If forecasts from Barclays (LSE: BARC) (NYSE: BCS.US) are accurate — Brent crude down to $44 from $72 in 2015 — and oil prices stay low, several analysts may be forced to draft difference scenarios from which to derive the fair value of Barclays stock. Here’s why…
Oil Relationships & Barclays
Barclays is one of the most active lenders in the oil and resources sector. A strong player in the primary loan market, particularly in emerging markets, the bank is also marginally involved in the less liquid secondary market, where tranches of loans are sold and bought, trading just like any other security.
In the syndicated loan market, it’s not unusual to hear about “deals pulled”, as bankers say when a syndicated loan led by a group of banks — the bookrunners — can’t be sliced and sold to third parties, generally banks or institutional investors. Soon after 15 September 2008, when Lehman Brothers filed for bankruptcy, virtually all borrowers from Russia, Ukraine, Belarus, Latvia and other emerging market economies from the East had their deals pulled, as the market froze overnight.
Only Severneft and a couple of Gazprom-related entities still managed to raise a few billions from their relationship banks (again, the bookrunners), which negotiated higher fees and pricing, and could charge as much as they wanted on any maturity, but couldn’t find buyers in the primary market and had to share the risk among themselves.
Barclays has strong ties with oil producers both in Eastern Europe and in the Middle East, which is a great thing when the global economy runs at full throttle — but is more of a nuance when oil prices start plummeting as they have done since mid-2014.
Two Choices
When oil price plunge, lenders not only dictate the pricing of the debt to borrowers but also impose the overall structure of the loan, including size and tenor. It’s good to be a lender, but most of the exposure must be kept on the books.
If Barclays can’t find enough buyers in the marketplace now — potential lenders may not be able to take “country” or “name” risk if oil prices continue to remain low — it has two choices: a) it retains the client, keeping all the exposure on its books for some time, which may impact its earnings, given that the associated risk ranks higher than before; or b) it doesn’t lend any money at all to any such borrower, in which case it may lose all the additional ancillary business that usually comes with the loan, such as equity and advisory-related fees, bond refinancing and so forth — hence, lower earnings will come.
Either way, troubles may lie ahead. In late 2008, everybody wanted to know more about billions of exposure between banks and banks and borrowers, particularly those exposed to the leveraged loan market. Now, if oil prices remain low for a long period, banks will be asked more details about their exposure to the broader oil industry, you can bet on that!
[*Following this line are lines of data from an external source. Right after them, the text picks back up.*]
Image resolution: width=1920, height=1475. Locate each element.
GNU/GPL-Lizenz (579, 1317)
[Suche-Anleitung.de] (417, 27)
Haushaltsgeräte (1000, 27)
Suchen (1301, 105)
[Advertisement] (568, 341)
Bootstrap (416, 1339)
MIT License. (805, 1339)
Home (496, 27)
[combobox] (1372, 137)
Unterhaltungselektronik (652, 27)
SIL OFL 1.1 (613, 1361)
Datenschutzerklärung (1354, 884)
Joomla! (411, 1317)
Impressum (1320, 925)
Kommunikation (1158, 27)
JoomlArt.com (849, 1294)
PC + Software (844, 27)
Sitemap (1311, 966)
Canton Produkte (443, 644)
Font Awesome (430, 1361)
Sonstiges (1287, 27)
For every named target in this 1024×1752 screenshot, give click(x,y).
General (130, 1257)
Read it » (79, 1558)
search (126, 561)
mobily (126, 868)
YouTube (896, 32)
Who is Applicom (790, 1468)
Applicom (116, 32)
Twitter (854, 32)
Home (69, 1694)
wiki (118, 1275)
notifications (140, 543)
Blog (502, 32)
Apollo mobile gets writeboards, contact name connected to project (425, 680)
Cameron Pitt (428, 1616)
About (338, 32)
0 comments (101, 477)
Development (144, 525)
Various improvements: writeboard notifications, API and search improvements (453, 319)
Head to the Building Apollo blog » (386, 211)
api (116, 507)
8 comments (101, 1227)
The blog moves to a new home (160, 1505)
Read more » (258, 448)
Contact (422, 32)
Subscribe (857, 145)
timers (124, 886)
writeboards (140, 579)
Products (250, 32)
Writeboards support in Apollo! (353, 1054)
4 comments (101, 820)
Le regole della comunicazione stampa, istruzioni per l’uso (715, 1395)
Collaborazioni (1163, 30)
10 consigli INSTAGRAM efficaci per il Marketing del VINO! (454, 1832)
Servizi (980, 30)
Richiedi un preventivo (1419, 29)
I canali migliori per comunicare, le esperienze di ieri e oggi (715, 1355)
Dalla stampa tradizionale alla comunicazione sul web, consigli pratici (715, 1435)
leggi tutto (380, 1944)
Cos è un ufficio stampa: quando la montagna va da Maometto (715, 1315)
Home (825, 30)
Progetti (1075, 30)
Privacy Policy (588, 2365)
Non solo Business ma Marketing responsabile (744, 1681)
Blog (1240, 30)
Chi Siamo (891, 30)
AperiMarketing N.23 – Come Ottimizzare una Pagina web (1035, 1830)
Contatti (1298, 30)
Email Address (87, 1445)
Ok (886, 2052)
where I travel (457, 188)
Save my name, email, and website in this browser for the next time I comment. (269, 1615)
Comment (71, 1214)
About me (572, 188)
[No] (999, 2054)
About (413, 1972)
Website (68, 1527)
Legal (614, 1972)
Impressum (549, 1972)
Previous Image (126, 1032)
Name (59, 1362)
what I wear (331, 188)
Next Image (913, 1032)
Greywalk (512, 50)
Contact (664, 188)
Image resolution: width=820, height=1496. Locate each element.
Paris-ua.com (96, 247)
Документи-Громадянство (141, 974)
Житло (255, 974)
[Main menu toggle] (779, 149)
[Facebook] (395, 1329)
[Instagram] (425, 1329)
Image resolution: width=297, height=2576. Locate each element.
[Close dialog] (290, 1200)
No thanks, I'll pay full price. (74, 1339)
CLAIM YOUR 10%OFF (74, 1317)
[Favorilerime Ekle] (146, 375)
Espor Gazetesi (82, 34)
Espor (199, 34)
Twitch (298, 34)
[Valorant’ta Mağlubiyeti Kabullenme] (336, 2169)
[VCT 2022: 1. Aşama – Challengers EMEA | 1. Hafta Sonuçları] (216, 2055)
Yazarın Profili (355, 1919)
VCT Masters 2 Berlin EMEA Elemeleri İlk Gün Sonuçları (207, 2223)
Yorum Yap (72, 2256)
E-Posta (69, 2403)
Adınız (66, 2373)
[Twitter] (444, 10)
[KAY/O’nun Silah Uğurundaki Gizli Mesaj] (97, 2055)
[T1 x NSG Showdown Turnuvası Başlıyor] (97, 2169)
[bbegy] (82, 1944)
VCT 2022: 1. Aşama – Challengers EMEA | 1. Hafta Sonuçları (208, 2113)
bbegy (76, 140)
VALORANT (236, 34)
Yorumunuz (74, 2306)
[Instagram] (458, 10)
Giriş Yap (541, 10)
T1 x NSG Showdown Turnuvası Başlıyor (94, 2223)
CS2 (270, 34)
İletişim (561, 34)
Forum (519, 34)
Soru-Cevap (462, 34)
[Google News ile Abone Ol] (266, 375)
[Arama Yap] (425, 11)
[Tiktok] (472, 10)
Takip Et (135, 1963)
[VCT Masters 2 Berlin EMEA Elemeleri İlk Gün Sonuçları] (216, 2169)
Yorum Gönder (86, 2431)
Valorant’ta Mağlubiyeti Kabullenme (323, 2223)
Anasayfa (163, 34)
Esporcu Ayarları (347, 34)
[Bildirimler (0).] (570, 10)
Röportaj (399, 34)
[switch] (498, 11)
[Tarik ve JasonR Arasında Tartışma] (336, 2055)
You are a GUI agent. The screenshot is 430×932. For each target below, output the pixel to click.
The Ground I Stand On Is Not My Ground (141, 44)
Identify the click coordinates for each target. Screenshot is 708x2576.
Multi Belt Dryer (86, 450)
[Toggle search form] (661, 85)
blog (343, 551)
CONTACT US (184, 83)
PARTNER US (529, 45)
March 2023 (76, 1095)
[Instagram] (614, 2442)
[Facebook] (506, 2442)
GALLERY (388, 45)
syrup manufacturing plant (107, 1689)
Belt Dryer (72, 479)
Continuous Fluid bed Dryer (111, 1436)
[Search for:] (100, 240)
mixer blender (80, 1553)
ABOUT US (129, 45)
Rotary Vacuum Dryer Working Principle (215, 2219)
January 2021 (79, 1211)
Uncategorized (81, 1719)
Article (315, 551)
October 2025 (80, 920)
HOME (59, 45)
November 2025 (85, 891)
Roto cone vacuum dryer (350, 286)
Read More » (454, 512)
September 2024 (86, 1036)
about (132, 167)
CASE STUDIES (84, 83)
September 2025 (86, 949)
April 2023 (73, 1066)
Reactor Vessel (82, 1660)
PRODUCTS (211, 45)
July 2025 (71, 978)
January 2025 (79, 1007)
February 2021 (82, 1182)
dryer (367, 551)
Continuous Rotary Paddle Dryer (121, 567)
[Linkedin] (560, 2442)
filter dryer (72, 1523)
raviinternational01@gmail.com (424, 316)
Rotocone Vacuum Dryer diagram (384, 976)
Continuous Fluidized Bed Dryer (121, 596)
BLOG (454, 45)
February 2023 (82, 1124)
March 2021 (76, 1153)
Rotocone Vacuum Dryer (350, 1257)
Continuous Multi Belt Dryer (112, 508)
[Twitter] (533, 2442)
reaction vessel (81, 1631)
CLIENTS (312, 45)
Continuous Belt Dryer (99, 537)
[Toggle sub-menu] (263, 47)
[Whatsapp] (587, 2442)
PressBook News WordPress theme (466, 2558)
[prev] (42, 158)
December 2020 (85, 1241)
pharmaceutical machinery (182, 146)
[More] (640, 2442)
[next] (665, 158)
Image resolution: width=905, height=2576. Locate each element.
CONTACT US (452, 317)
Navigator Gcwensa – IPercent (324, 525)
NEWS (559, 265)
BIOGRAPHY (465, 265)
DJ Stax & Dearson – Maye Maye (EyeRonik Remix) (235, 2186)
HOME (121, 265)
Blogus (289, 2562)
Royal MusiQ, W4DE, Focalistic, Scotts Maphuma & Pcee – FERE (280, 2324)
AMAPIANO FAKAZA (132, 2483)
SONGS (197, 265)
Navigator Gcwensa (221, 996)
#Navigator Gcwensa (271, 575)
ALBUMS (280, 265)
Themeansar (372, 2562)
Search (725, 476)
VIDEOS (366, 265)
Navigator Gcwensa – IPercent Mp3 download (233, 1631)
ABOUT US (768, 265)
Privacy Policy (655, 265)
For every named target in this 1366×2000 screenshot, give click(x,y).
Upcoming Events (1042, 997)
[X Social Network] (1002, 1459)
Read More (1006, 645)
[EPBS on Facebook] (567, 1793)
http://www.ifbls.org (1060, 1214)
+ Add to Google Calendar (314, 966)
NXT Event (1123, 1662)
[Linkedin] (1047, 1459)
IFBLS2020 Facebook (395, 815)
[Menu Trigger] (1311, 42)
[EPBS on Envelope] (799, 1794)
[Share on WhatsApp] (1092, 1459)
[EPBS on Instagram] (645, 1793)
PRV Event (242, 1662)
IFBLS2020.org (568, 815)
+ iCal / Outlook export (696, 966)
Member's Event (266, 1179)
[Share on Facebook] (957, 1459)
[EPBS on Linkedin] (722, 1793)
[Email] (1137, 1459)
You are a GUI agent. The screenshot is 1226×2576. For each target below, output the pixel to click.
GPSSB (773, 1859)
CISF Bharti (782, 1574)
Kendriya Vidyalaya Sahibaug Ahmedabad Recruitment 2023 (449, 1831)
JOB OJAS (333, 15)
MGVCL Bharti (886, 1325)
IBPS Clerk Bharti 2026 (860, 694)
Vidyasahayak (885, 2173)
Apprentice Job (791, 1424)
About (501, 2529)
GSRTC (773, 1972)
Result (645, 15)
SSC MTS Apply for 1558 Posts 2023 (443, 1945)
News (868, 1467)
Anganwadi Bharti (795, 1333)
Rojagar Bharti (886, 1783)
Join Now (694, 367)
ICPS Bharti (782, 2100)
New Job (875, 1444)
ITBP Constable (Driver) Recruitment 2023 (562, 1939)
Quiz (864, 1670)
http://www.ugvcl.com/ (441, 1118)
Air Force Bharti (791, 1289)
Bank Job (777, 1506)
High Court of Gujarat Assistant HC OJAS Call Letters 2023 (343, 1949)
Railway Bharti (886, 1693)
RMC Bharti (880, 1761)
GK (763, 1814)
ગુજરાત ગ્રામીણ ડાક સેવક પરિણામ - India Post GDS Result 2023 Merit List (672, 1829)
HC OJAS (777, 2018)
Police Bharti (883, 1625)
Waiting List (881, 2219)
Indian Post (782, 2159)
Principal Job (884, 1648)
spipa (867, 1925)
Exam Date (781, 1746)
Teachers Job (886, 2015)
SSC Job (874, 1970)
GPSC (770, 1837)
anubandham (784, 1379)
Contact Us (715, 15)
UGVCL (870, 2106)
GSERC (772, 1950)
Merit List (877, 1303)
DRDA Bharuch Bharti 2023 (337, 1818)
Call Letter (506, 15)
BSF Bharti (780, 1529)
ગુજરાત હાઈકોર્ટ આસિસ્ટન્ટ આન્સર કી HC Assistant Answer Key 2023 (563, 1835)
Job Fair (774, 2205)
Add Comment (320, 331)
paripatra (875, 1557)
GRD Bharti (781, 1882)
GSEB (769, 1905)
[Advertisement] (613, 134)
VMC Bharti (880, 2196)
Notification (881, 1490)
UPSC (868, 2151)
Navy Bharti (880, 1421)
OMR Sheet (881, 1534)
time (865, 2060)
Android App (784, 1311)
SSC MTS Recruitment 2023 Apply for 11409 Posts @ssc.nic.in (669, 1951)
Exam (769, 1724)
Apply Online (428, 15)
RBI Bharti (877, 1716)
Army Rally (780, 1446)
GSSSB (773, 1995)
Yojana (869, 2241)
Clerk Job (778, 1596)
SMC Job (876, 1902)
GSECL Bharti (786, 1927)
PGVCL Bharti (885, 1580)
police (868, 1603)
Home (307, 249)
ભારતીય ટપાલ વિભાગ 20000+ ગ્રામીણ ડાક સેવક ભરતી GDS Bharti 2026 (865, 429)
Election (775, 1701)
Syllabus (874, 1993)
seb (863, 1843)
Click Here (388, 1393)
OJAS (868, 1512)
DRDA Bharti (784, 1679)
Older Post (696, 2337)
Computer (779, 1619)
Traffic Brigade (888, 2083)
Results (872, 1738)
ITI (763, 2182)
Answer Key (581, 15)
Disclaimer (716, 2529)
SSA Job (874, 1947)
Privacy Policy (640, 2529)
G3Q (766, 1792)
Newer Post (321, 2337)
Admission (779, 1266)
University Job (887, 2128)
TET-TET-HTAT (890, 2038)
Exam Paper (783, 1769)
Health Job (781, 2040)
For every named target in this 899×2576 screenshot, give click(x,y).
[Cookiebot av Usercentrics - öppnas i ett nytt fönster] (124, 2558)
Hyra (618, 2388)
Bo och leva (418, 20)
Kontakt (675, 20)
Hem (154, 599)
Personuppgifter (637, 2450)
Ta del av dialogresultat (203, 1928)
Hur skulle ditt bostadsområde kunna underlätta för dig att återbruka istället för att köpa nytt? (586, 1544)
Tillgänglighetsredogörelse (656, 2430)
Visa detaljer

“Banks including Barclays and Wells Fargo are facing potentially heavy losses on an $850m loan made to two oil and gas companies,” the Financial Times reported in November. That’s a tiny amount compared to the number of big oil clients in Barclays’s portfolio. Commodity-related business is risky, as proved this week when news emerged that Phibro, a commodity powerhouse founded more than 100 years ago, will be wound down by the end of March.
Analysts
So let’s hope Barclays is wrong about oil prices, at least for Barclays shareholders. Then, investors will just have to hope that Barclays will manage properly impairment and litigation risks, which pose a serious threat to earnings in the next few quarters.
The stock has been rising fast in recent weeks. It changes hands at almost 249p (its highest level for almost 10 months), and is getting closer to the average price target from brokers of 291p. But if Barclays is right, and oil prices remain subdued for long, most analysts will have to adjust their estimates to a fair value of 200p, which remains my suggested price target.